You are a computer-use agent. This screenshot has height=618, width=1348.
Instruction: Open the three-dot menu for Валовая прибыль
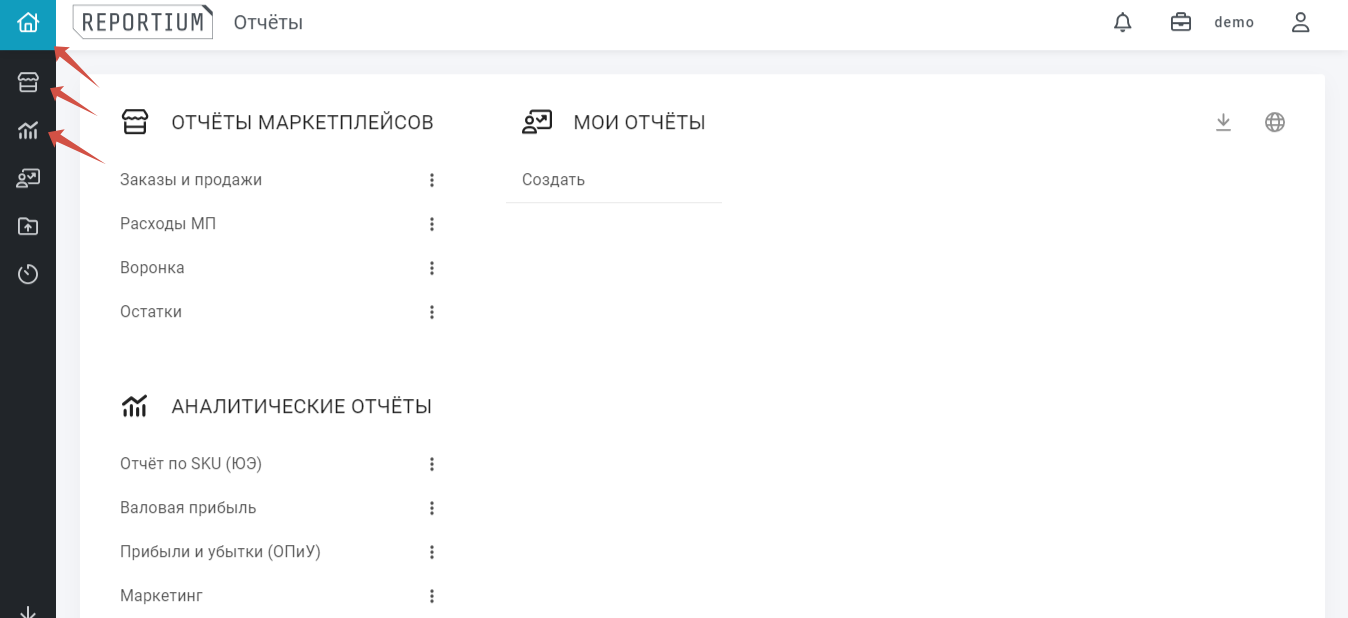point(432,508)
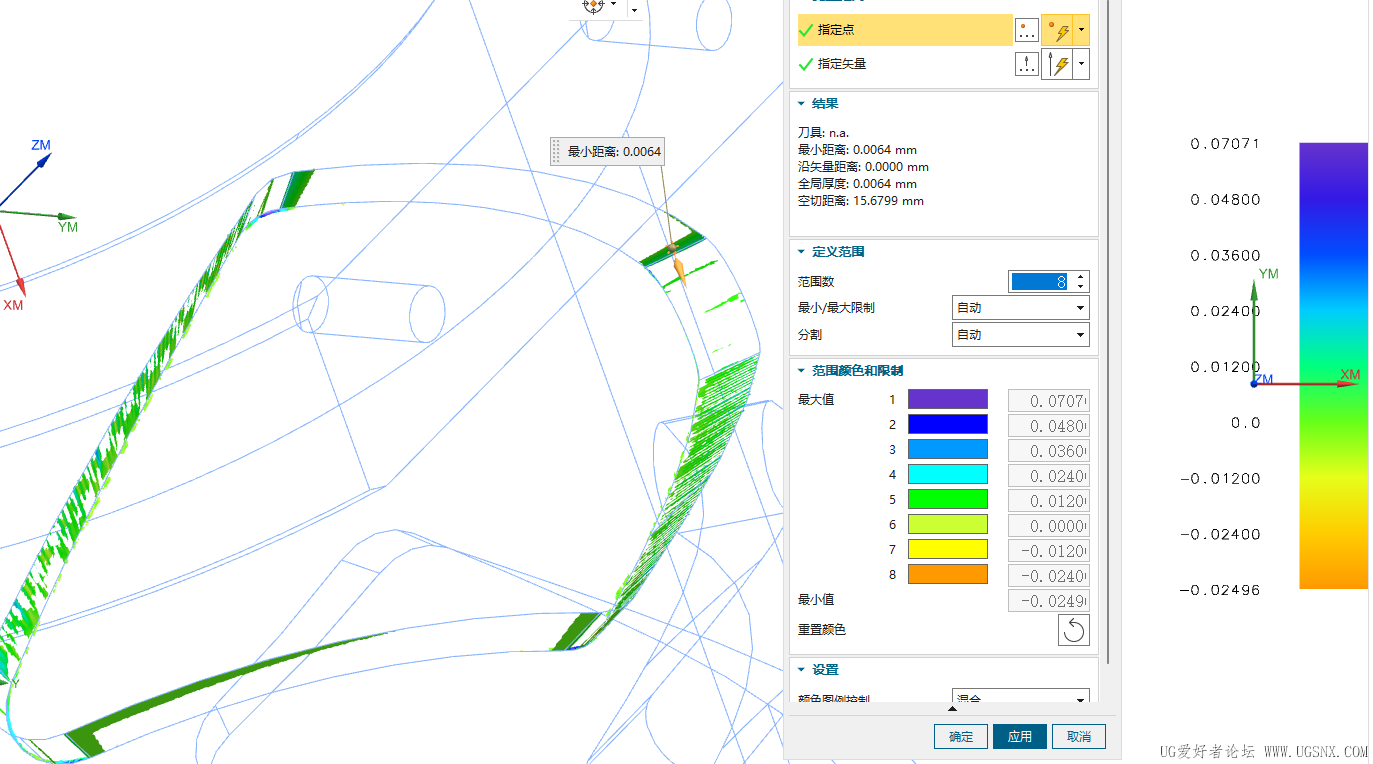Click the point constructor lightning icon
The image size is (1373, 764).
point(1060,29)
- - - - -
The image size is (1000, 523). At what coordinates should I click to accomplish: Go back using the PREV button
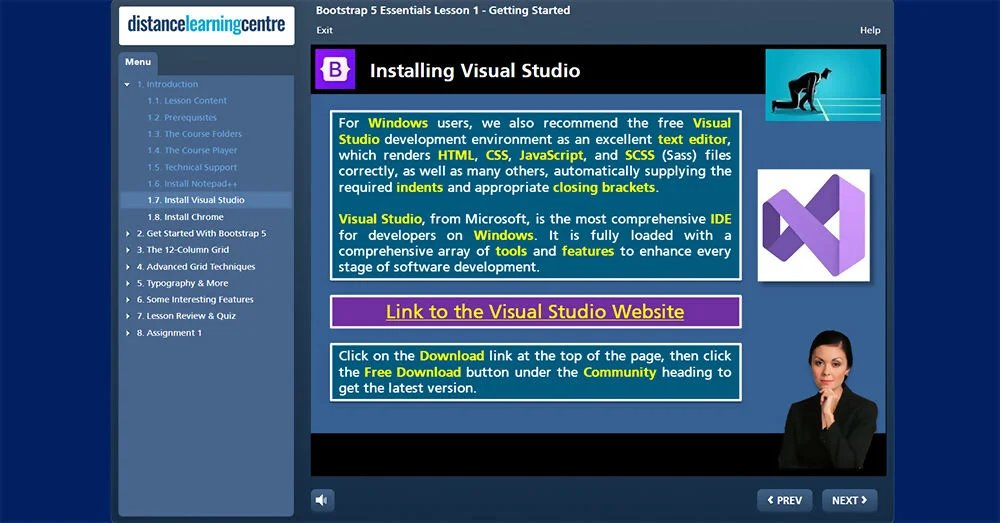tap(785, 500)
- - - - -
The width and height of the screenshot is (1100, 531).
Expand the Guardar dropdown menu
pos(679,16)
- - - - -
=== WHAT TO DO ===
Filter the records above and copy every line that contains the word "screenshot".

=== RESPONSE TO THE TASK ===
You are a computer-use agent. This screenshot has height=618, width=1348.
The width and height of the screenshot is (1100, 531).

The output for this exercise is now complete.